Author: Kevin J. Gaston
Publisher: Oxford University Press, USA
Published: 2003
Total Pages: 278
ISBN-13: 0198526407
DOWNLOAD EBOOK →A synthesis of present understanding of the structure of the geographic ranges of species, which is a core issue in ecology and biogeography with implications for many of the environmental issues presently facing humankind.
Author: F. I. Woodward
Publisher: Cambridge University Press
Published: 1987-04-23
Total Pages: 192
ISBN-13: 9780521282147
DOWNLOAD EBOOK →Correlation between plant distribution and climate is examined over different time and space scales to determine the mechanisms of control in physiological and biochemical terms.
Author: W.E. Kunin
Publisher: Springer Science & Business Media
Published: 2012-12-06
Total Pages: 291
ISBN-13: 9401158746
DOWNLOAD EBOOK →This book began life as a review article. That article spawned a symposium which was, in turn, greatly expanded to form the present volume. As the project moved through these developmental stages (hopefully, towards attainment of its full maturity), a number of people have provided invaluable assistance to us, and we would like to take this opportunity to thank them. Gordon Orians must certainly take a high place in that list. He has been both a friend and mentor to W.E.K., and many of the topics explored in this book have emerged from the resultant dialogue. His thought processes, ideas and perhaps even some of his turns of phrase emerge throughout much ofthe book. Gordon also played a pivotal role in inviting in motion, and so he has served as a catalyst the article that set this project to the book as well as one of its reagents. While he has not served as an editor of this book, he is one of its authors in more than just the literal sense.
Author: National Research Council
Publisher: National Academies Press
Published: 2011-01-10
Total Pages: 526
ISBN-13: 0309145880
DOWNLOAD EBOOK →Climate change is occurring, is caused largely by human activities, and poses significant risks for-and in many cases is already affecting-a broad range of human and natural systems. The compelling case for these conclusions is provided in Advancing the Science of Climate Change, part of a congressionally requested suite of studies known as America's Climate Choices.

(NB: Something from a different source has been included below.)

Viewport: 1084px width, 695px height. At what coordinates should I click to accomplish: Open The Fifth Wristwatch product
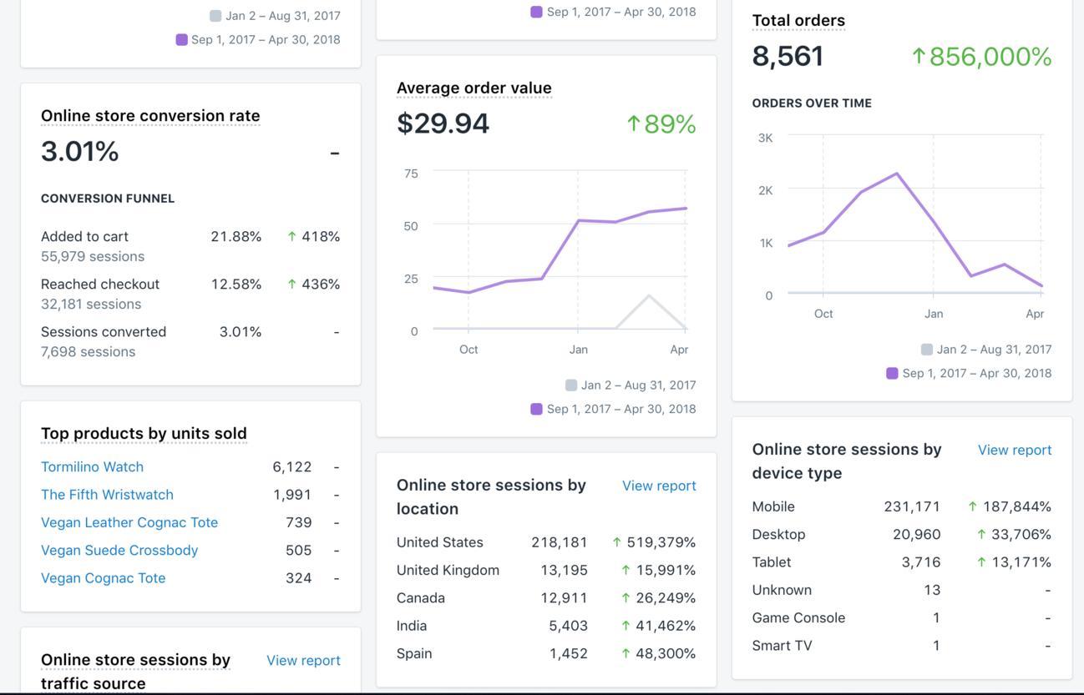click(107, 494)
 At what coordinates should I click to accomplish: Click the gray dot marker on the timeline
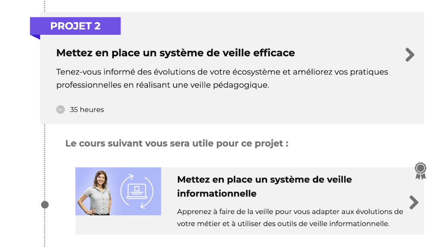tap(45, 204)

While noting that there is always more to learn and that the scientific process is never closed, the book shows that hypotheses about climate change are supported by multiple lines of evidence and have stood firm in the face of serious debate and careful evaluation of alternative explanations. As decision makers respond to these risks, the nation's scientific enterprise can contribute through research that improves understanding of the causes and consequences of climate change and also is useful to decision makers at the local, regional, national, and international levels. The book identifies decisions being made in 12 sectors, ranging from agriculture to transportation, to identify decisions being made in response to climate change. Advancing the Science of Climate Change calls for a single federal entity or program to coordinate a national, multidisciplinary research effort aimed at improving both understanding and responses to climate change. Seven cross-cutting research themes are identified to support this scientific enterprise. In addition, leaders of federal climate research should redouble efforts to deploy a comprehensive climate observing system, improve climate models and other analytical tools, invest in human capital, and improve linkages between research and decisions by forming partnerships with action-oriented programs.
Author: James W. Pearce-Higgins
Publisher: Cambridge University Press
Published: 2014-06-12
Total Pages: 481
ISBN-13: 0521114284
DOWNLOAD EBOOK →A critical synthesis of the impacts of climate change on birds, examining potential future effects and conservation responses.